Q. Does not the Code of Legal Procedure provide that in the indictment already the case has to be characterized according to its legal points and the defendant has to be explained in the indictment already what possible penalties there exist?
A. That I don't know. In the provisions for legal procedure there was nothing mentioned concerning the fact that the Presiding Judge has to tell the defendant what he has to expect.
Q. Does not Paragraph 265 of the Code of Criminal Procedure provide that any change of the legal point of view has to be brought to the attention of the defendant?
A That was not a change of the legal point of view at all because if that would have been the question it could only have been a change in favor of the defendant but the question was like that, how one can make it clear to a defendant what he has to expect.
Q. In the second case Soell, which you discussed, is the sentence still in existence?
A. I don't know. I believe I had a copy. I still have a copy of the indictment but about these unimportant details I could not say anything.
Q. Could you name the Associate Judge?
A. No.
Q. The Prosecutor?
A. With certainty I couldn't tell you his name. I only know that black-butchering was the special assignment of Prosecutor Kleinknecht and therefore I assume that he was the prosecutor in that case.
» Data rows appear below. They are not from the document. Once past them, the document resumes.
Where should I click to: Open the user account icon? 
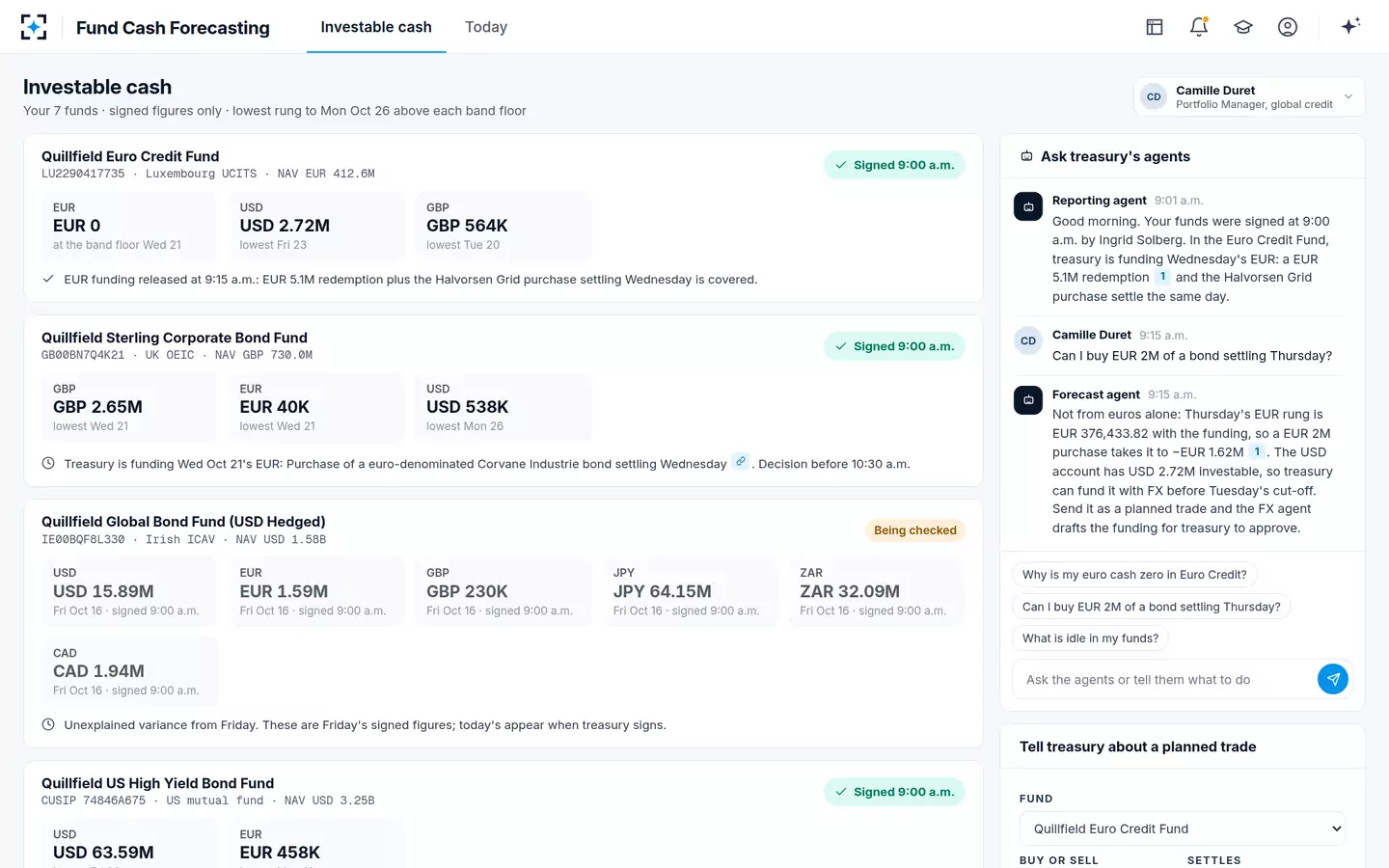(x=1288, y=27)
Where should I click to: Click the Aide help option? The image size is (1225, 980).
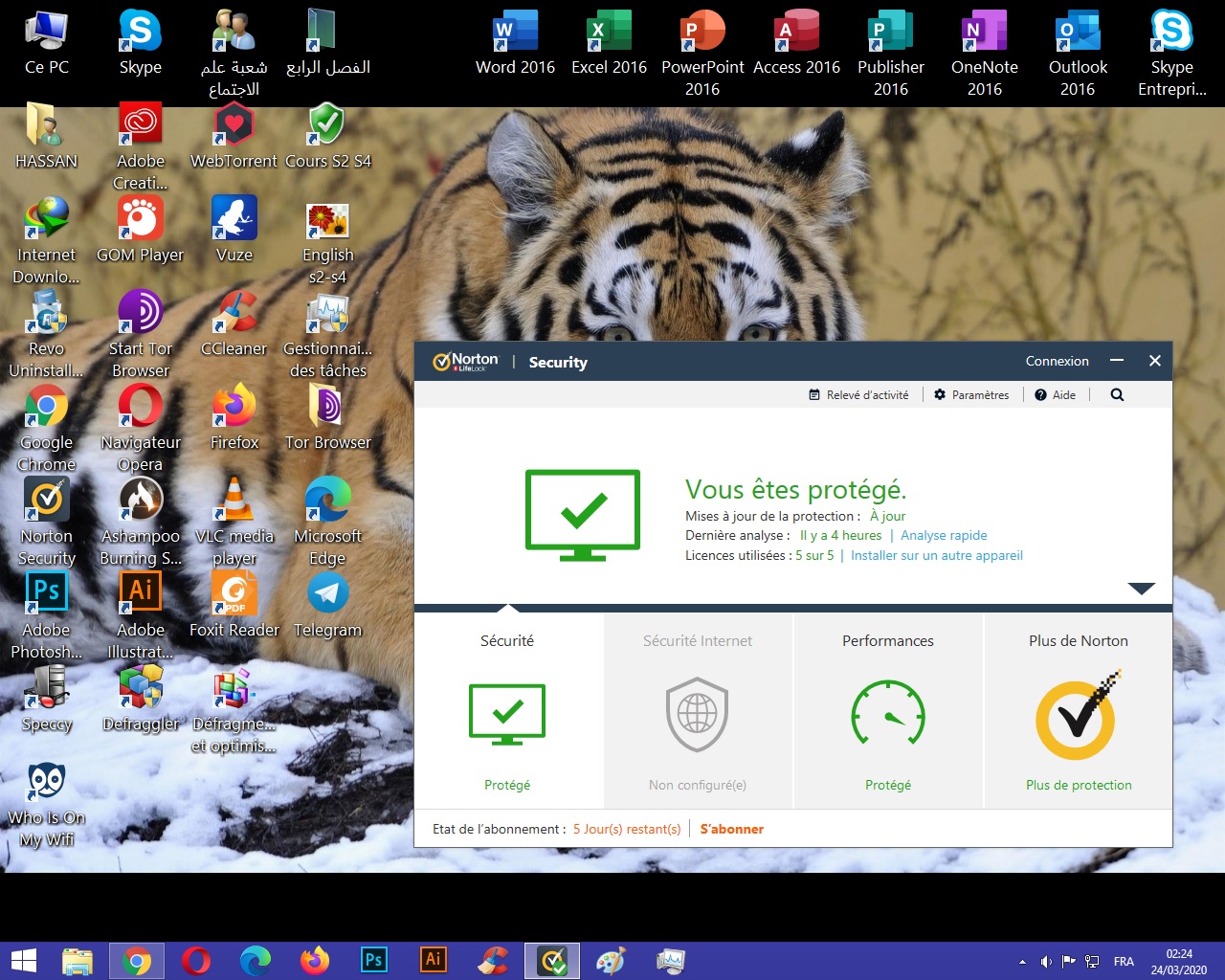click(x=1055, y=395)
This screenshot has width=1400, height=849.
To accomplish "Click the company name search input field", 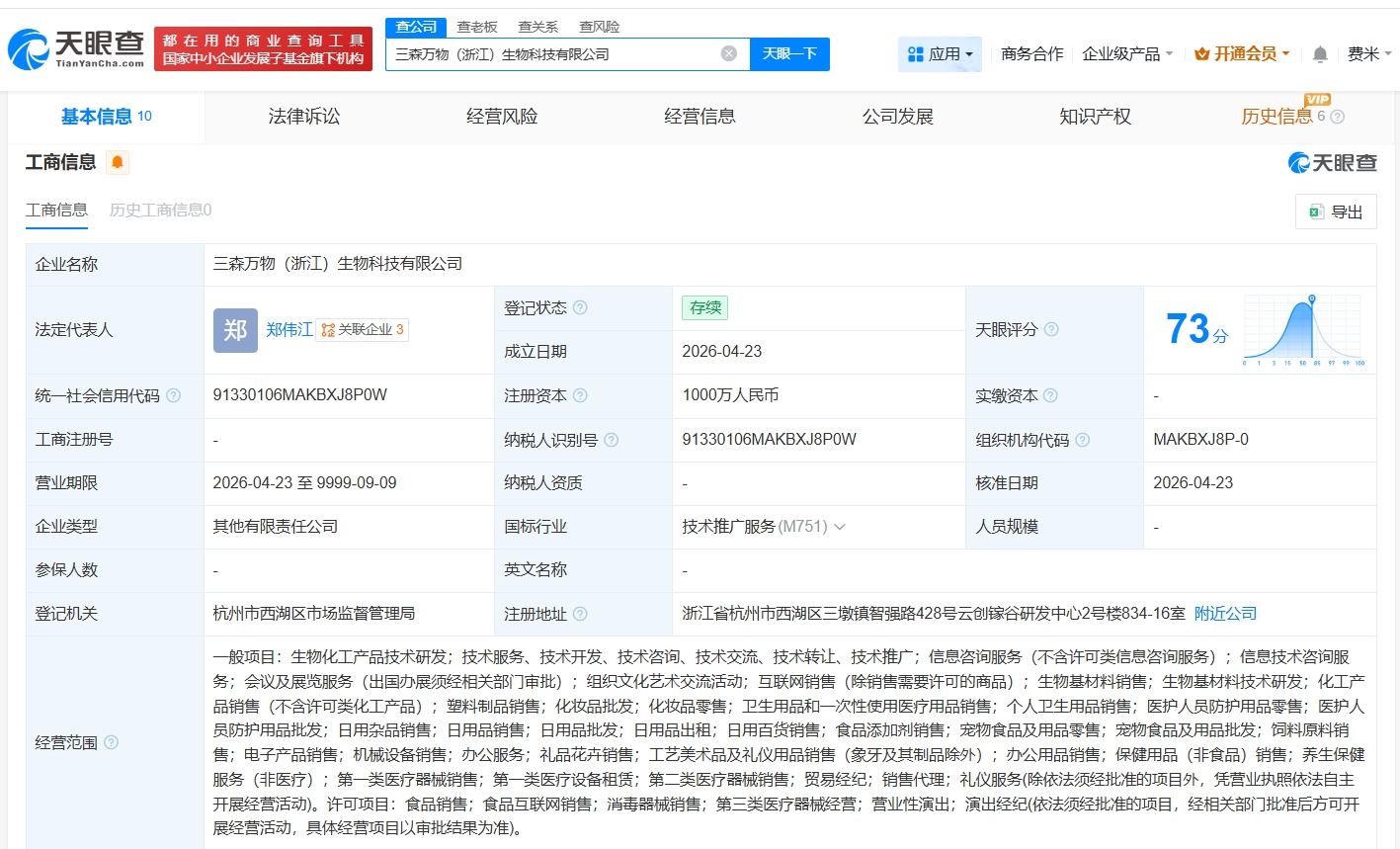I will click(x=553, y=54).
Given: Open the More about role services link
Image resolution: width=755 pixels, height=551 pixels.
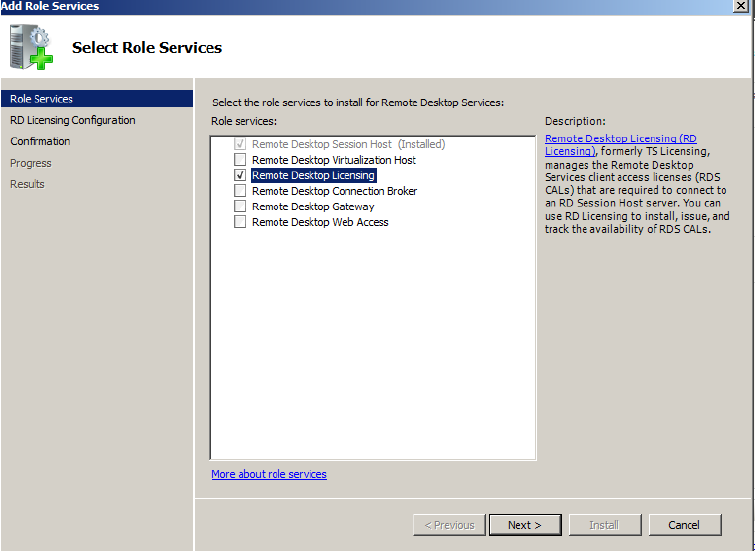Looking at the screenshot, I should tap(269, 474).
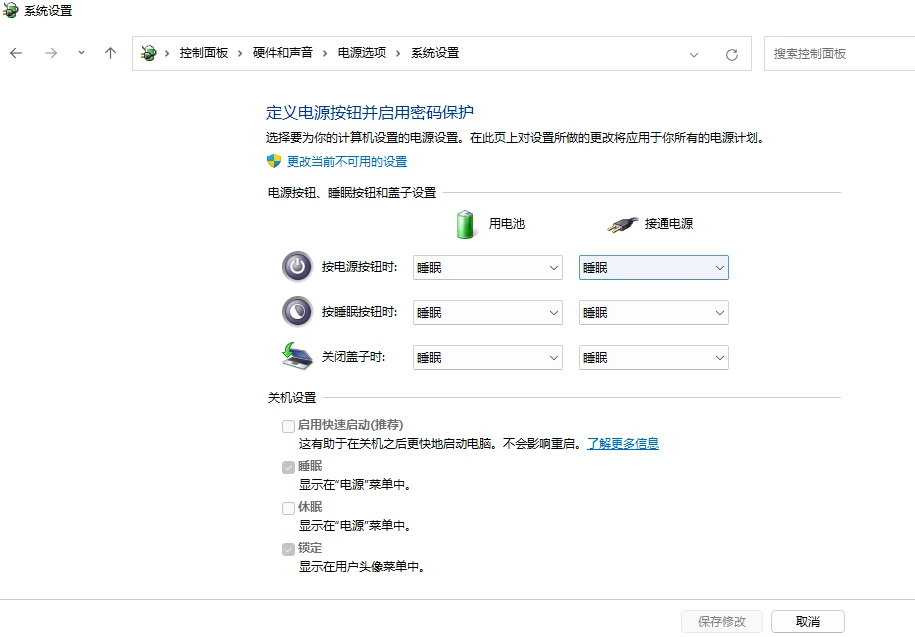This screenshot has width=915, height=637.
Task: Click the laptop lid icon beside 关闭盖子时
Action: click(x=297, y=356)
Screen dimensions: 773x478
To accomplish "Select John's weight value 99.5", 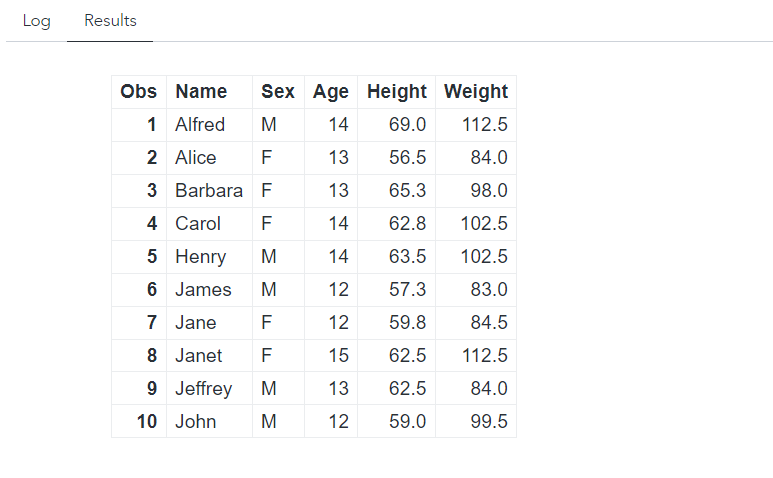I will pyautogui.click(x=486, y=422).
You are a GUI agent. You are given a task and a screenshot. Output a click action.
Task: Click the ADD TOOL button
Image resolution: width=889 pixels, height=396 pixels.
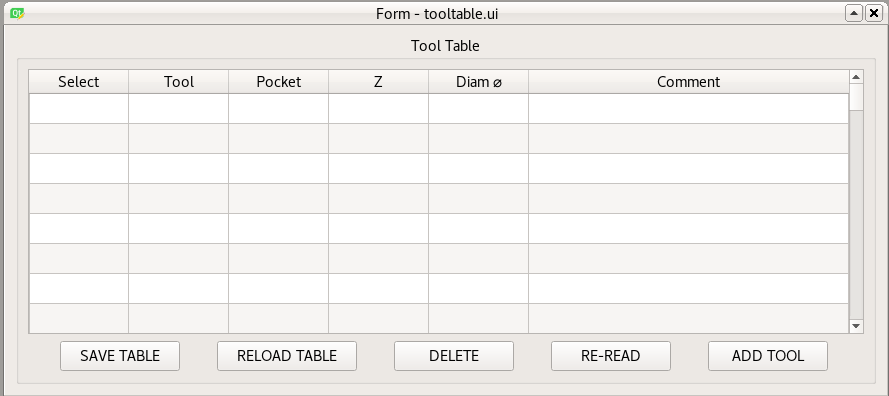[768, 356]
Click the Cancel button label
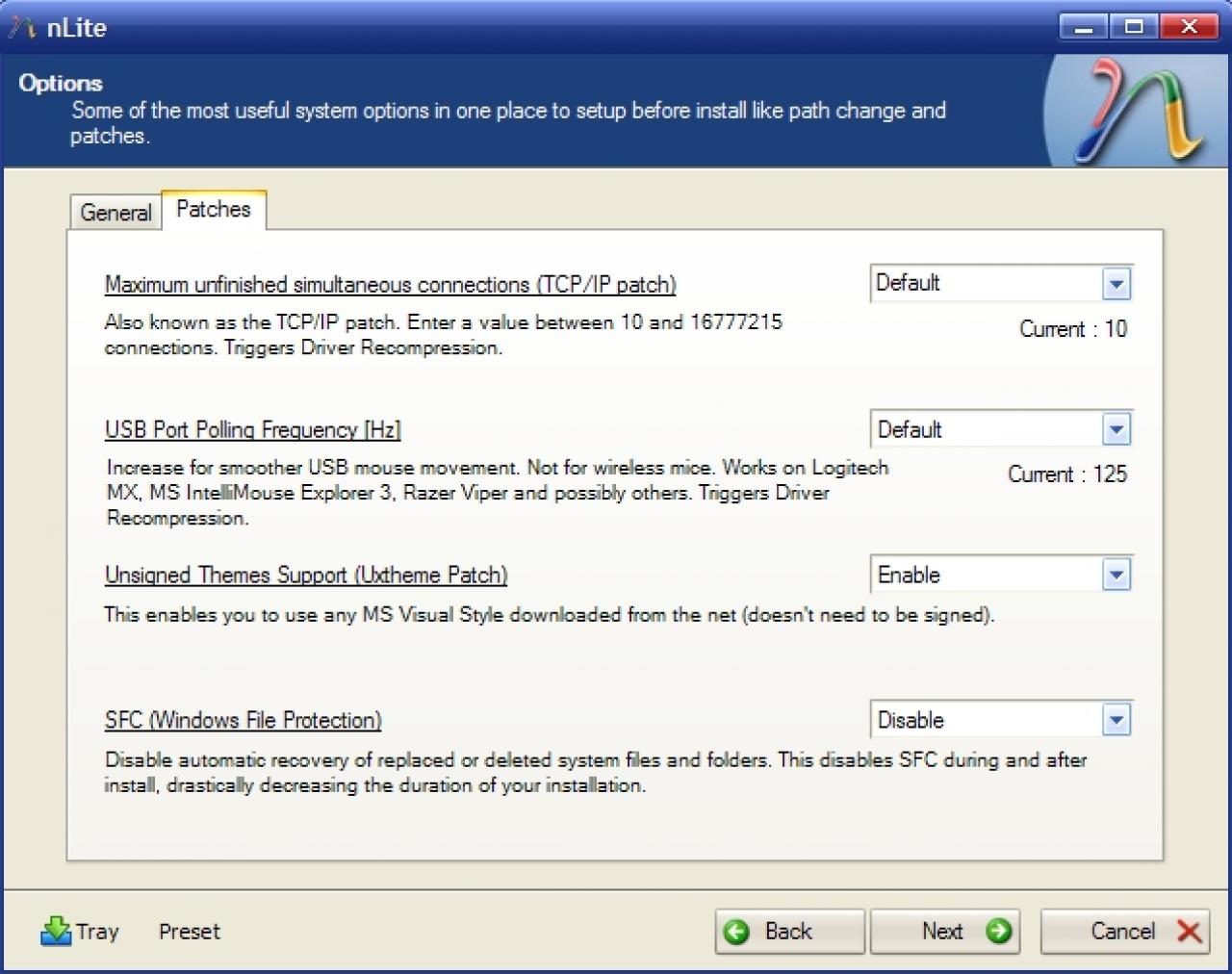The height and width of the screenshot is (974, 1232). point(1122,932)
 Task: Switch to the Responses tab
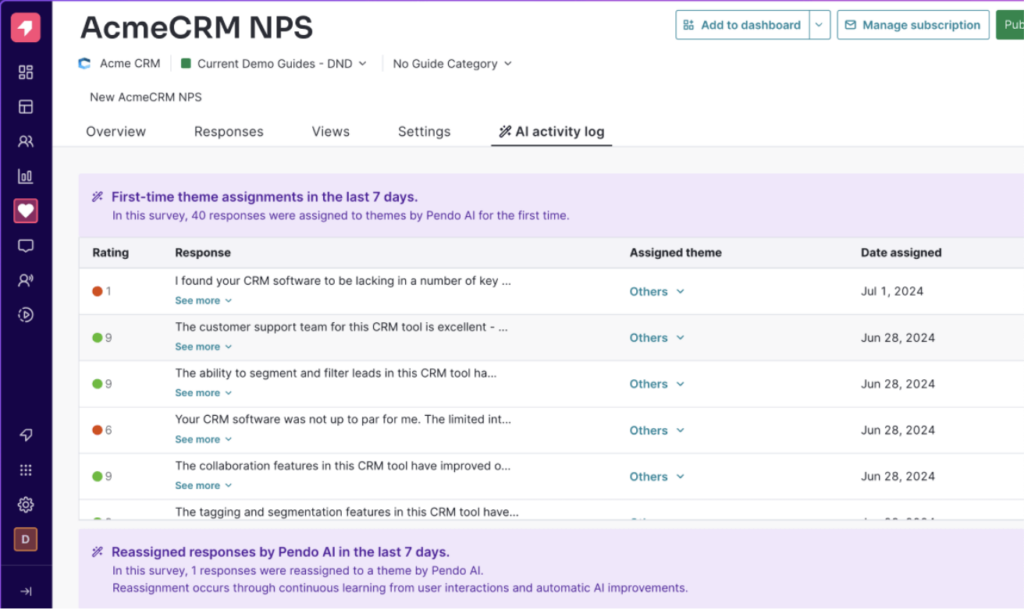point(228,131)
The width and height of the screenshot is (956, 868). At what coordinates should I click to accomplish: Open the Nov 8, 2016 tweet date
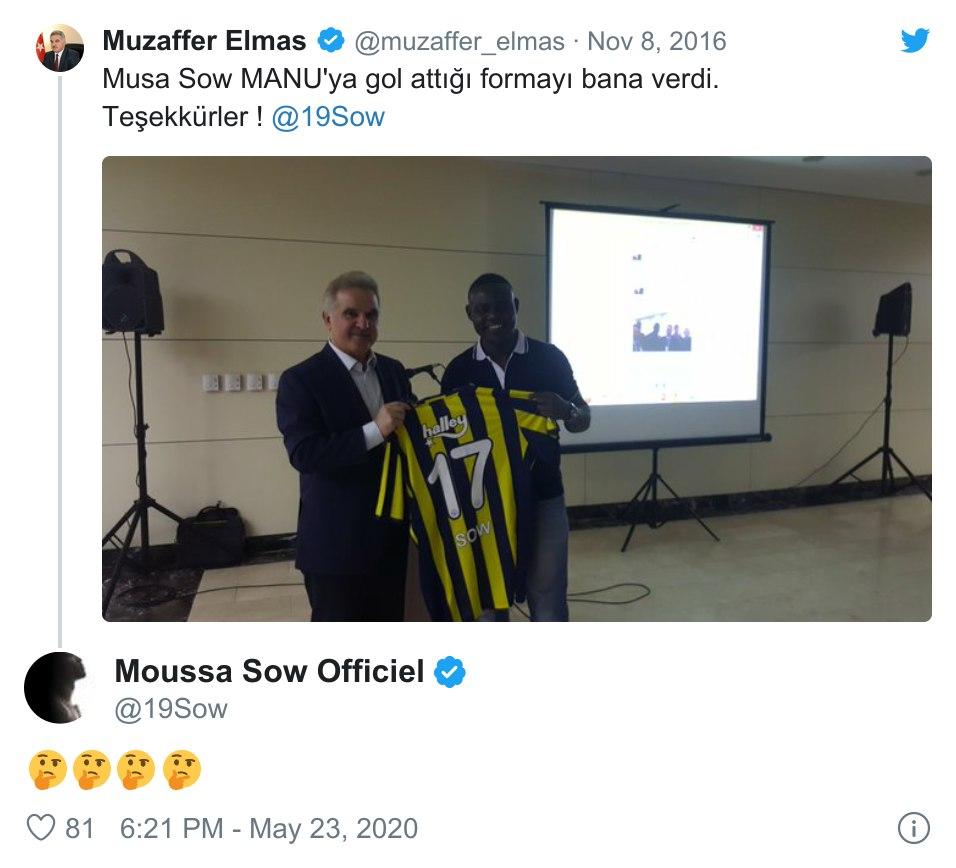(657, 41)
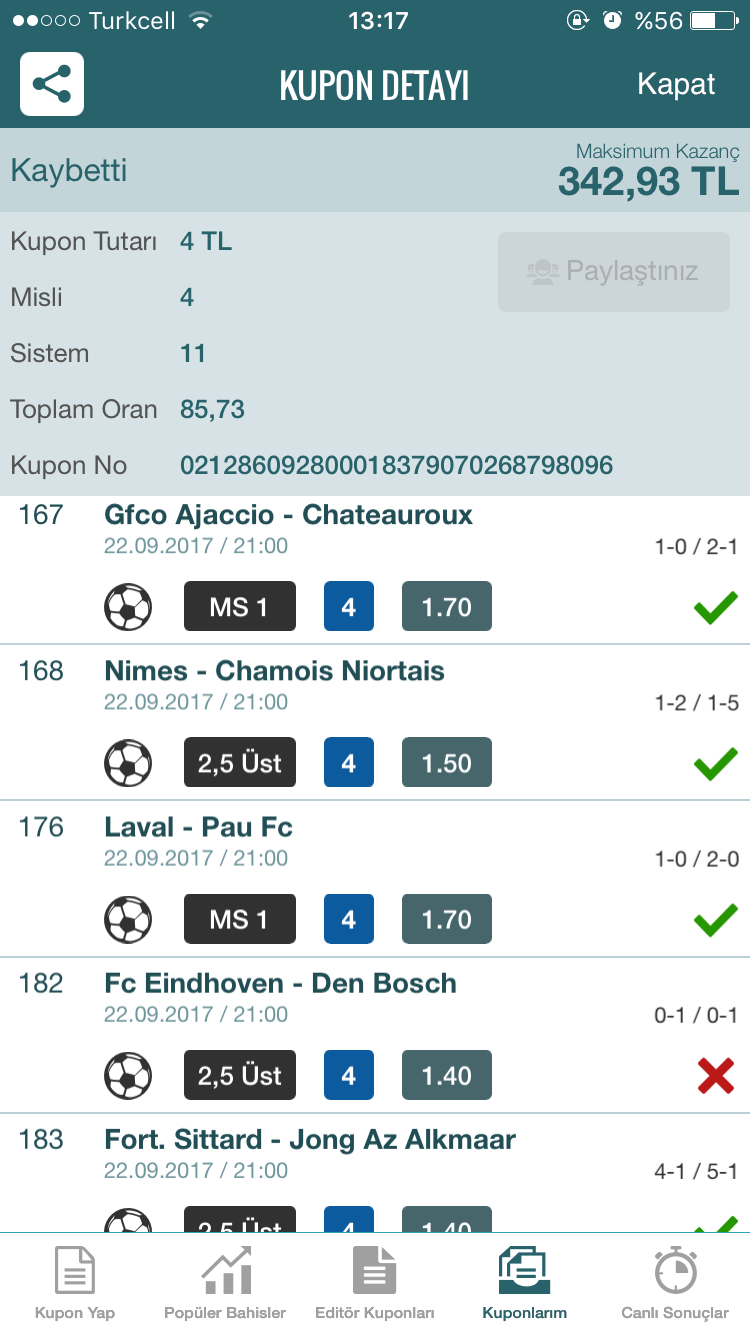Open Fort. Sittard - Jong Az Alkmaar match
This screenshot has height=1334, width=750.
tap(310, 1140)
Q. In the case Soell wasn't that the one where the defendant on account of his devastated state of health was released from imprisonment pending trial?
A. Yes.
Q. Then owing to a misunderstanding on the part of the prosecution it was brought about that he was arrested again? Could you tell us anything as to whether the defendant Cuhorst had any connection with that arrest?
A. About that I could not say anything positively but I do not believe that he had anything to do with it because, of course, at that time it was still in the hands of the prosecutor.
Q. You have explained it had been a matter of taste whether an indictment was charged or even a sentence was put on the basis of the decree against public enemies. Is that correct? Did you say that?
A. Yes, I have said that but from my point of view it was not a matter of taste. It was not question at all.
Q. Could you tell us something about the relation between the obligation to those charges and the extent provided for the trial? The question should clarify how to what extent the Court was caused by the law to establish the connection with the decree against public enemies.
A. In my opinion the Court was -- in no case was the Court freer in his decision than in cases concerning public enemies.-the application of the law against public enemies because the facts were evidence and remained the same and it was only a question of how these facts were charged and whether an act that is otherwise subject to penalty should also be considered under the decree against public enemies.
Q. My colleague, you have told us that a change of legal provisions was in the competency to decide upon pleas for re-opening of trials possibly was caused by experiences made with Penal Chambers in their dealing with these applications. Did I understand you correctly?
A. Yes.
Q. By these wide experiences do you mean that it was on account of the appoints of judges -- personalities of the judges -- or that the quality of their decisions was insufficient, legally insufficient, or do you mean by wide experiences that considering the new directives of the Reich Ministry of Justice the decisions of the Penal Chambers had been too lenient and in dealing with the private Court of the Special Courts they did not take that as an example?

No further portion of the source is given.